Perhaps this also explains why Islamic banking has failed to rise in the US as there are only four major Islamic financial corporations today, the first being Lariba American Finance House founded in 1986. These corporations serve approximately ten million Muslims, 47 per cent of whom are university graduates whilst this category covers only 26 per cent of the entire American population. The lack of financial institutions offering Islamic financial services, real-estate financial programs in particular, has prevented Muslims from owning houses. No more than 420,000 Muslim families own their homes and this makes up 4.2 per cent of the number of Muslims in the US whilst 65 per cent of all Americans own houses. Freddie Mac bought $250 million in Islamic mortgages in comparison to $1.77 trillion worth of conventional mortgages.
The truth is that I am not optimistic about the future of Islamic banking in the USA owing to the fact that ideology dominates over US decision-making, and especially that the majority of American people are religious, according to a CNN poll.

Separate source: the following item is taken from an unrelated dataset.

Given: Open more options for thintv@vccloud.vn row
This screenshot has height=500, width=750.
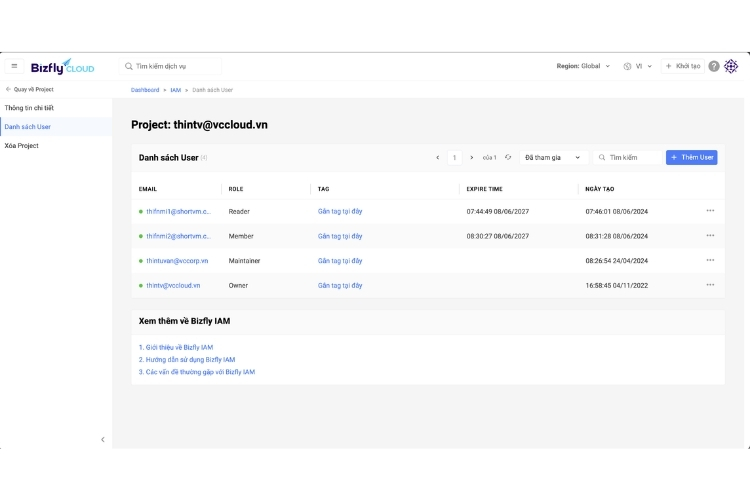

Moreover, the extreme right plays a lead role in the decision-making process in Washington via its research centres and the pressure groups that are hostile to Islam just like Frank Gaffney. Therefore, America’s opportunity to benefit from the rise of the Islamic banking system will remain limited as long as ideology is what drives US policy-making despite the crucial need for finance to help it overcome the crisis.